Enhancing Learning with Educational Technology and Instructional Design

Educational Technology and Instructional Design

Educational technology and instructional design are fields that focus on making learning experiences more engaging, accessible and inclusive. These two disciplines are closely related and often work together.

Discover how to integrate the use of technology in a meaningful way into your teaching and professional practice. Learn how to leverage tools such as eLearning authoring software, social learning platforms and virtual classroom breakout rooms.

Learning theories

There are a number of learning theories that help explain how people learn. Some of these include behavioral, cognitive, constructivist and experiential learning theories. Using these theories can provide useful insight for instructional designers when developing and designing training.

Behaviorism, for example, focuses on the use of positive reinforcement to drive behavior. This is an effective approach when dealing with learners who need to learn specific skills.

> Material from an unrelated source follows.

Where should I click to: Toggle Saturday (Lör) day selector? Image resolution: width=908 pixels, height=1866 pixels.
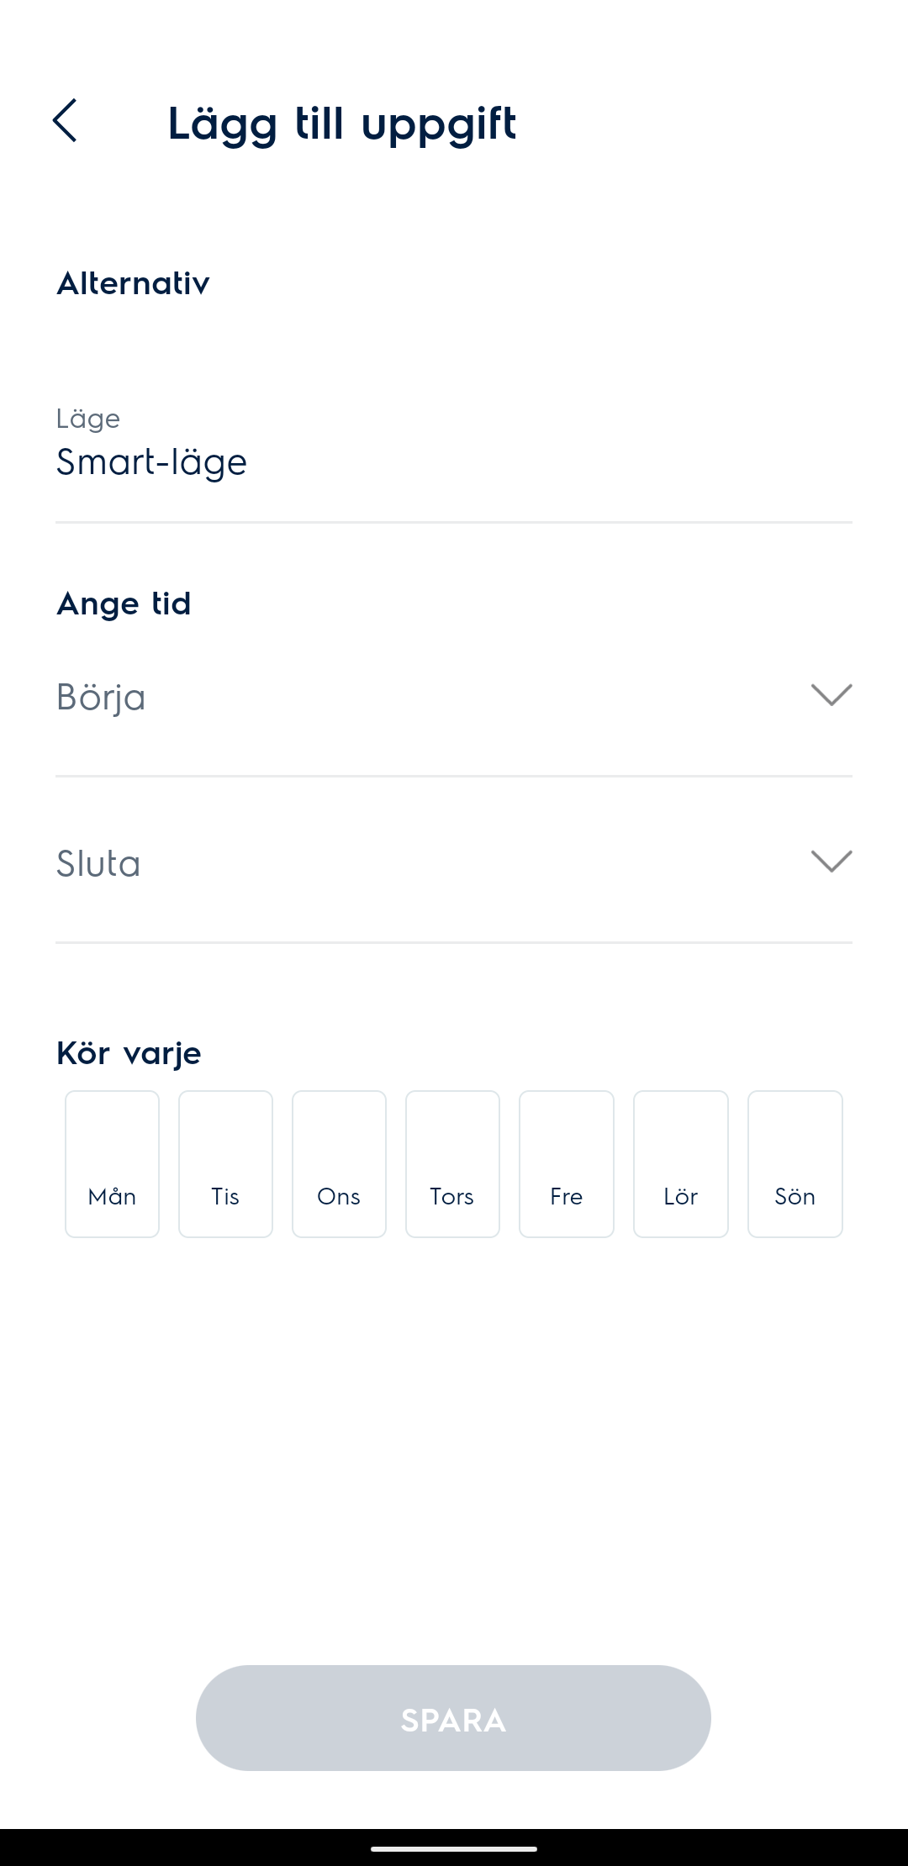point(681,1163)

Cognitivism, on the other hand, places the focus on mental processes like information processing and schema development. It has shaped the way we think about learning and instruction.

Social constructivism focuses on the role of learners and how they can interact with each other to build knowledge. It is influenced by the work of Jean Piaget and Lev Vygotsky. It has also influenced the design of modern education. Its critics, however, argue that it can overlook the role of explicit instruction in building knowledge. It also may ignore the importance of assimilating new information into existing schemas.


You’ve likely encountered educational technology at some point, whether you’re an elementary school student or a Fortune 500 executive. You may have used interactive digital learning games, participated in virtual classroom breakouts, or even read an online e-book. This type of technology can provide learners with the opportunity to learn at their own pace and engage with a subject in new ways.

Many instructors incorporate a variety of different types of educational technology in their courses. These include digital quizzes, interactive maps and charts, and even augmented reality. While the use of technology can be beneficial for students, it’s important to consider what kind of technology is best suited to the learning objectives and needs of each student. The concept of affordances is a helpful way to evaluate educational technologies and ensure they are effective.

If you’re interested in a career that uses cutting-edge technology to help people learn, you can pursue a master’s degree in instructional design and education. These degrees combine theory and hands-on experience to equip you for a successful career in education and training.

Learning objectives

Learning objectives are the specific knowledge, skills, or attitudes that students are expected to achieve or demonstrate upon completion of a course. They provide a compass for instructors to guide the development of fair course assessment plans and selection of content, instructional activities, and teaching strategies. They are also an invaluable tool for students to use to guide their own learning throughout a lesson/unit/semester.

Well-written learning objectives are SMART, meaning they are Specific, Measurable, Achievable, and Time-bound. They should center on what the students will be able to do and avoid verbs such as “appreciate,” “know,” or “believe.”

Identifying learning objectives at the unit, module, or lesson level allows you to select assessments that measure student progress toward those goals. You may also want to consider using backward design to guide your choice of instructional strategies and materials. By the end of this unit, the student will be able to use the conventions of grammar in writing paragraphs.


Assessment is the process of gathering and analyzing data about student learning. Although this follows the same systematic process as empirical research, its primary concern is to communicate results back to students (Hanna & Dettmer, 2004).

It is important to design assessments that align with learning objectives and follow best practices in constructing them. For example, the complexity of test items should match the level of learning specified by the objective. It is also important to use a standard taxonomy like Bloom’s Revised Taxonomy or Webb’s Depth of Knowledge to ensure consistency and comparability in assessing student learning.

Summative assessment measures student learning at the end of an instructional period and provides feedback on how well students have achieved the objectives. This type of assessment is typically timed, so that instructors can give a grade to students within a designated amount of time. It is also helpful to include a rubric with the assessment, as this helps to clarify what constitutes acceptable work.